### [Aim of the exercise]
As the answer, give every line of the records that includes the word "voice".

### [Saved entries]

=== Section Start ===

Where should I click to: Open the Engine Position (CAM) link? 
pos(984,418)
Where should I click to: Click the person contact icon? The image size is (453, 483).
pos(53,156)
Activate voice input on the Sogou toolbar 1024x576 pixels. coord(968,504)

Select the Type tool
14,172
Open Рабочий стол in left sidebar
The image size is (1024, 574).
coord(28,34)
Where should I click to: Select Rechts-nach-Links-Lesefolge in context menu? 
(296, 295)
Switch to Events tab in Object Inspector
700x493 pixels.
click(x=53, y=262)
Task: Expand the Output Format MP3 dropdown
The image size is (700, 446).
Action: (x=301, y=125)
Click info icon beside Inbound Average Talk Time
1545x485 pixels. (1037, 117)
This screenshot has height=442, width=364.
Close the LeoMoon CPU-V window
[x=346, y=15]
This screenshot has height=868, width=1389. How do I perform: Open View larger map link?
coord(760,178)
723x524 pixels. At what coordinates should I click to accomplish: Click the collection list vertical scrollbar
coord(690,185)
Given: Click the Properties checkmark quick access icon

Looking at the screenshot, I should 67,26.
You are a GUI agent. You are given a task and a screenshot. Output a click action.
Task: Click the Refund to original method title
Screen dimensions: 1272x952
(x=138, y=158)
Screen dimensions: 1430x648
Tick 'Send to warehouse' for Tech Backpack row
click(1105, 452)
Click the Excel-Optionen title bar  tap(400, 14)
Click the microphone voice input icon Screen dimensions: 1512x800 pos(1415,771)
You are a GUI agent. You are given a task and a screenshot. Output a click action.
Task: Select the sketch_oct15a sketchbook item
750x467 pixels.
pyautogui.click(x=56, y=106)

=== Section End ===

### [Response for this exercise]
Activate voice input on the Sogou toolbar 1024x576 pixels. coord(968,504)
Click the microphone voice input icon Screen dimensions: 1512x800 pos(1415,771)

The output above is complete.